Праздником было воскресное утро (выходной день, как тогда называли): кофе и бутерброды с сыром. Это сочетание я настолько любила, что, как только стала жить самостоятельно, сделала это ежедневным завтраком. И по сей день сыр — едва ли не моя основная еда.
В школу меня в 7 лет не взяли — в ту пору дети начинали учиться с 8 лет. Но на следующий год я пошла во второй класс.
Мы жили на рабочей окраине Москвы, и все мальчишки в нашем классе были хулиганистыми. Сажали нас в начальной школе обязательно с мальчиком и, видимо, мне подбирали самых отпетых, чтобы я на них «хорошо влияла».

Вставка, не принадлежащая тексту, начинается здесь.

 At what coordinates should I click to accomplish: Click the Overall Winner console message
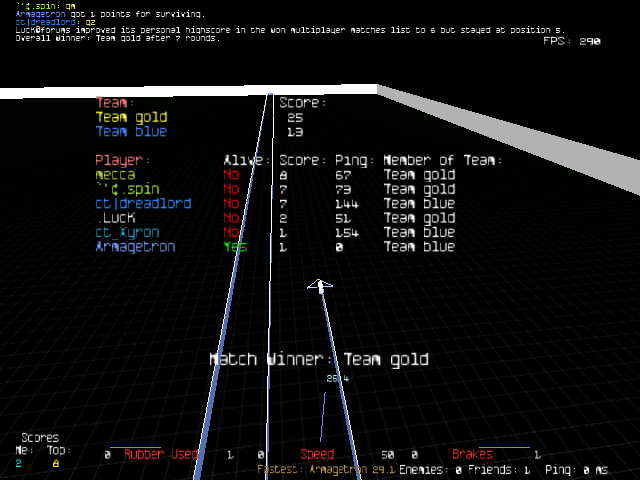pos(117,39)
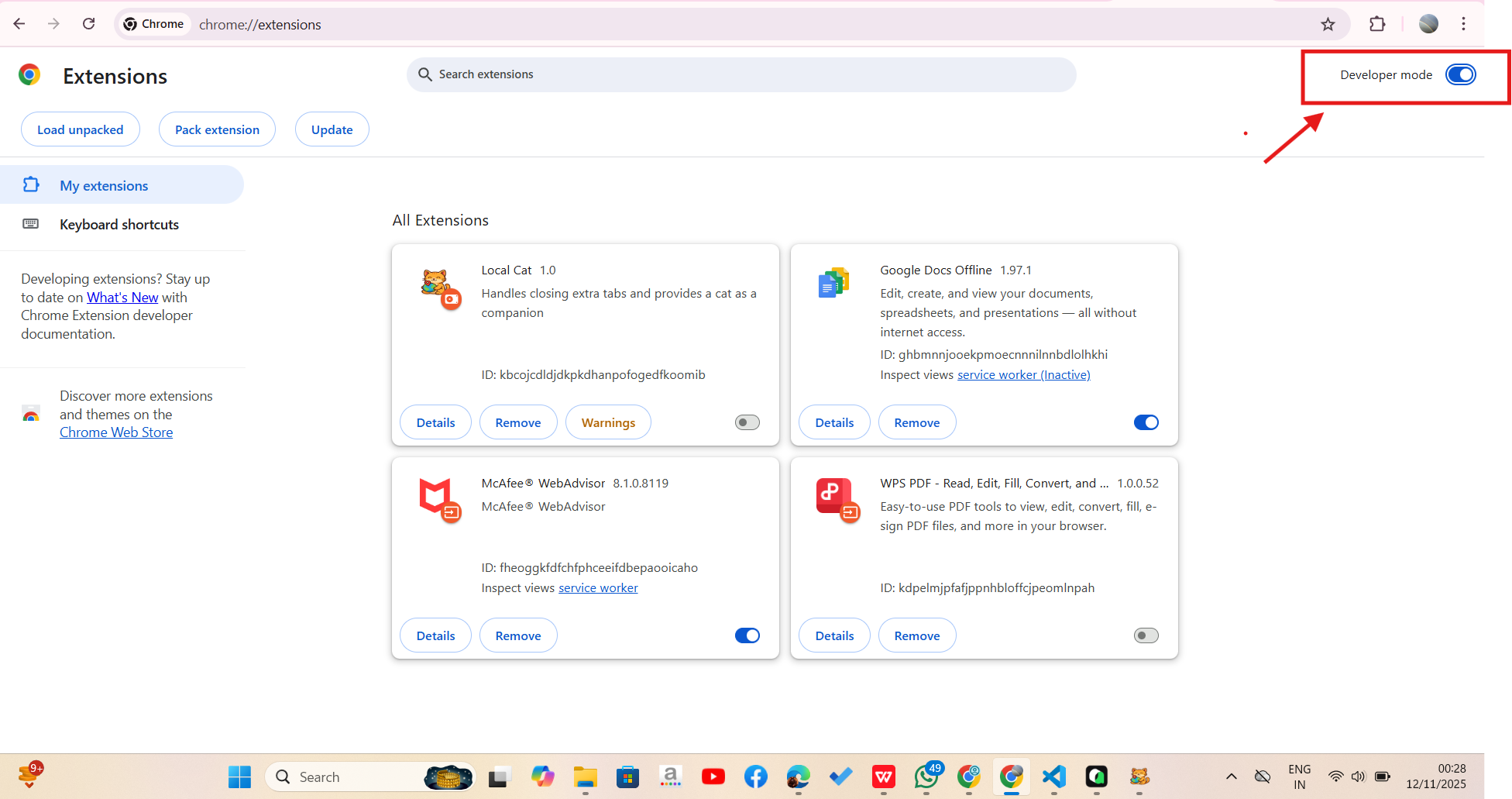This screenshot has width=1512, height=799.
Task: Turn off Developer mode toggle
Action: pyautogui.click(x=1460, y=74)
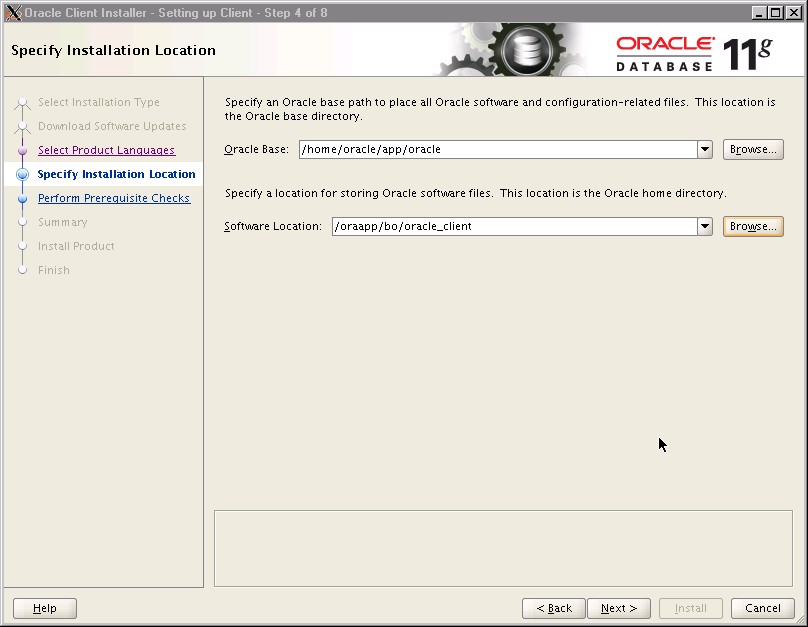Click the installer icon in the title bar

[x=12, y=12]
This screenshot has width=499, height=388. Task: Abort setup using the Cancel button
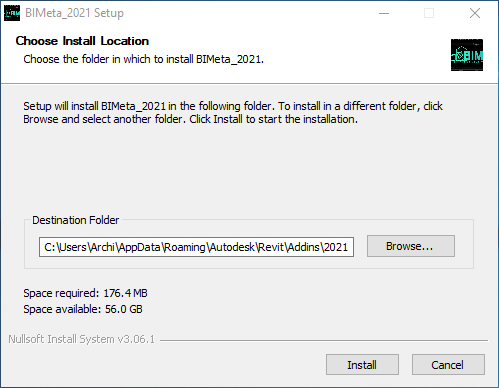pos(448,365)
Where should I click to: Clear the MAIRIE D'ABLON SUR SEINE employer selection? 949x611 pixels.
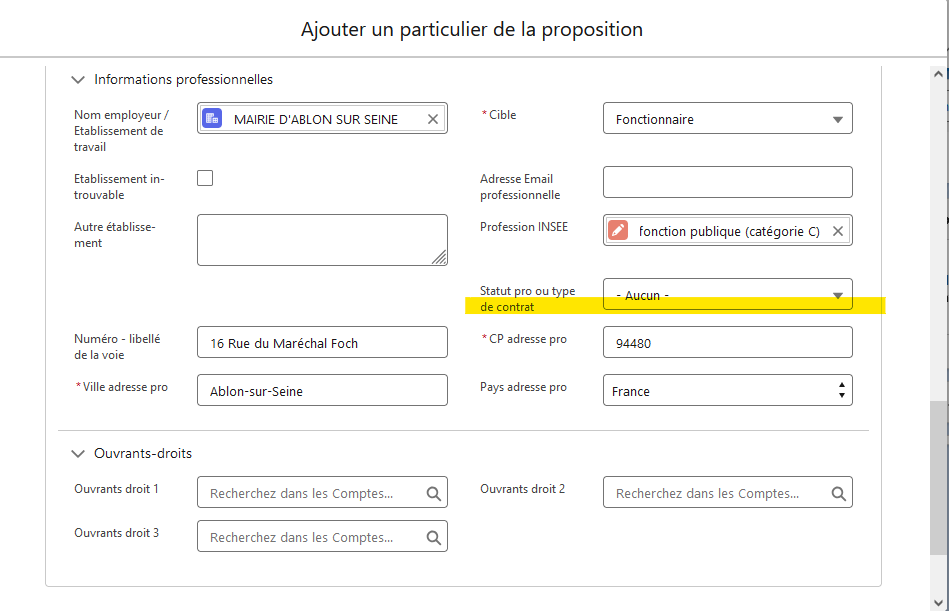click(433, 119)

В шестом классе я училась уже в 443-ей вновь отстроенной школе.
Но вот вдруг — война!
В ту ночь мама из своей комнаты влетела к нам, спящим, и закричала: «Вставайте, война, война! Воздушная тревога!». Мы с бабушкой кое-как оделись и, полные страха, бросились в лес. Светало. В небе рвались снаряды, но на землю ничего не упало. Спрятаться было некуда, все канавы оказались мелкими. И тогда я поняла, что от войны никуда не уйти… Мне было 13 лет.
Летом же нас эвакуировали в Казань. Выступление Сталина 3 июля слушали по дороге — громкоговорители-тарелки не умолкали. Отчим слушал внимательно, помню его застывшую фигуру. Приехали ко второй дочери бабушки — Нале, литсотруднику газеты «Красная Татария», в её малюсенькую комнатку…
1941-й год самый неподготовленный, неустроенный для людей, снявшихся с места. Очень быстро у нас в Казани, с бабусей и Налей настал настоящий голод, уже элементы его в конце лета. Сначала систематическое недоедание, постоянное желание есть, а потом еще хуже.